More than anything else, Mao seemed to be driving home to his bureaucracy the fact that the kind of discontent that had led to riot and revolt in Eastern Europe was beginning to appear in China. In the factories of Kwangtung province alone, admitted the Communist New China News Agency last week, there have been 13 strikes in the past year. Worse yet, in the same period nearly 118,000 Kwangtung peasants and their families walked off state collective farms and, despite all the regime's effort, more than 16,000 of them had stubbornly refused to go back.
The obvious cause of this discontent was the growing economic crisis (TIME, May 13), which has forced the ever-hungry Chinese masses to pull their belts in yet another notch. Mao, however, chose to blame it on the fact that the Chinese Communist Party, more than 60% of whose 12 million members have come in since the Reds came to power, has grown fat and arrogant in office. The remedy, he announced sternly, was for bureaucrats to stop ignoring his year-old slogan, "Let all flowers bloom together, let rival schools of thought contend." Bureaucrats should get out and mix with the people and heed their complaints. In particular, said a subsequent party directive, all Communist Party members should "perform physical labor regularly, to associate with the masses and eliminate offensive distinctions."

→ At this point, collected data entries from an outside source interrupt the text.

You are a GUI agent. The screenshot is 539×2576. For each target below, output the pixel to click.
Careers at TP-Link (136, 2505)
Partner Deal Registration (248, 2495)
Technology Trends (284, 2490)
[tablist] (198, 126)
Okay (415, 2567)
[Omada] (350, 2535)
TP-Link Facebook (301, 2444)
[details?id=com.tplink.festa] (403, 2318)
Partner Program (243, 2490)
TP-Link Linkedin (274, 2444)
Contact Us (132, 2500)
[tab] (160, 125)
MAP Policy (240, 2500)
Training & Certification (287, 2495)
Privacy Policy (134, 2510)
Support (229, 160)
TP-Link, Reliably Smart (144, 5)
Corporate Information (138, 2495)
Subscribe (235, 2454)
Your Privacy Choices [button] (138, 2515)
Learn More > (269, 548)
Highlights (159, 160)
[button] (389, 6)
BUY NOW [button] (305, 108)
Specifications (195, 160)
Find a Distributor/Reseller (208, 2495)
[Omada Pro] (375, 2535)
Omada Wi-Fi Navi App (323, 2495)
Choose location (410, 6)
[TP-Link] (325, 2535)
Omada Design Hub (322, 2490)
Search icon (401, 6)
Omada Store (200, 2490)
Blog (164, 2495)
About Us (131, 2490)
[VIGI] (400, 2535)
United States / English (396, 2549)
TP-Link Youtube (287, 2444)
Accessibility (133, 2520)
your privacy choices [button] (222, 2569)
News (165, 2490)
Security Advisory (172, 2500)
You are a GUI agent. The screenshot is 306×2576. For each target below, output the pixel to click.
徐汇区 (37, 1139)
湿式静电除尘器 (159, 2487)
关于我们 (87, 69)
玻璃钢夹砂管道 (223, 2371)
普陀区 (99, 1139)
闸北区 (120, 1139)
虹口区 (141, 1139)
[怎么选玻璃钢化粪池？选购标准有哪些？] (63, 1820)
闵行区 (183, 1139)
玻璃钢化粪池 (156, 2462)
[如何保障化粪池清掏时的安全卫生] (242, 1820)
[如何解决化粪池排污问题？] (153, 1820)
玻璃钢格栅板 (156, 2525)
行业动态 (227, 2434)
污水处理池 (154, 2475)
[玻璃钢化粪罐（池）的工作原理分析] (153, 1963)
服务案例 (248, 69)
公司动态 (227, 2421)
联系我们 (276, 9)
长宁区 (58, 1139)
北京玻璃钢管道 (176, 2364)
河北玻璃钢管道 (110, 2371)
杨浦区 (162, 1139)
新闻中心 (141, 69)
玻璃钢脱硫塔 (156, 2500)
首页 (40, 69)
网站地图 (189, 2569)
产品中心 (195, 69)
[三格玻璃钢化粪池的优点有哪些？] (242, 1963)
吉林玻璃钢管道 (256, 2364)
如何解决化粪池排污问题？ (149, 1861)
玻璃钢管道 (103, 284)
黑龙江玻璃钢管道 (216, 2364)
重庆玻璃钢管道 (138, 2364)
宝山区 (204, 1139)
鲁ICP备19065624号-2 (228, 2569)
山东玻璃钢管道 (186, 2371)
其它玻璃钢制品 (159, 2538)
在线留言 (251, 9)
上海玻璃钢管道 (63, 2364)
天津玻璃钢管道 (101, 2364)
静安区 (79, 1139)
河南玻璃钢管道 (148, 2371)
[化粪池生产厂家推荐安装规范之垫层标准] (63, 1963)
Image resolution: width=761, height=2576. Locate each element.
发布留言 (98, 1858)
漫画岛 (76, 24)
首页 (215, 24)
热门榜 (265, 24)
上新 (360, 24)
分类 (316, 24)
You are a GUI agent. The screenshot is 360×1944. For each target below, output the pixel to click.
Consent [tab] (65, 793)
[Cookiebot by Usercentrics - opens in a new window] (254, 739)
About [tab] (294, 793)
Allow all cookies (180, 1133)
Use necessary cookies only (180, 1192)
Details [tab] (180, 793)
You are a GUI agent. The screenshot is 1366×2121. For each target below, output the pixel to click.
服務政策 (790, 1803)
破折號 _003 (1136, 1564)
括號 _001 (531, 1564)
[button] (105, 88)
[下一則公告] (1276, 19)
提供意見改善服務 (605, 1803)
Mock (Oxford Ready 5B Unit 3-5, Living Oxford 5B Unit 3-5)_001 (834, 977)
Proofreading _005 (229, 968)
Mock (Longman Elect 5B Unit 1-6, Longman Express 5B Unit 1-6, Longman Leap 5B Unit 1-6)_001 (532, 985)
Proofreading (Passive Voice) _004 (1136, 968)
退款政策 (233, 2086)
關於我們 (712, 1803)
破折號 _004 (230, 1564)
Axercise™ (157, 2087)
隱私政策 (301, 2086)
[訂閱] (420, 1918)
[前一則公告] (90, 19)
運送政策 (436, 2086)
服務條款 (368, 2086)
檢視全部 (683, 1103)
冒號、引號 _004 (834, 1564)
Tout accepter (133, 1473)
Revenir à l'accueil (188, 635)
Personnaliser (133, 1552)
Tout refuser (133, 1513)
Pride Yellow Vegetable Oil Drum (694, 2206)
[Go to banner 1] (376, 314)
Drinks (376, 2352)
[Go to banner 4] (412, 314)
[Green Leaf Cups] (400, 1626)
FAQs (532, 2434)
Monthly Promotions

Correcting the Wind. Last week, in obedience to Mao's strictures, Red China's fourth cheng feng ("correct the wind") campaign was in full swing, and the flowers of criticism were springing up like dandelions. In Shanghai long-leashed newsmen publicly demanded that they be given "facilities" to report "actual situations" in the local bureaucracy, and in Peking emboldened students called for the withdrawal of the Communist control group in Peking University. (This development so unnerved the university's dean that he threatened to resign.) Meantime, all over China party dignitaries dutifully turned to toil. At one collective farm 33 generals and 127 field-grade officers suddenly appeared and pitched in to help flabbergasted peasants with the weeding and manure-hauling. In the capital itself Minister of Marine Products Hsu Teh-heng, 63, spent a day as a fish porter--a sight which, according to Radio Peking, "greatly inspired" the populace.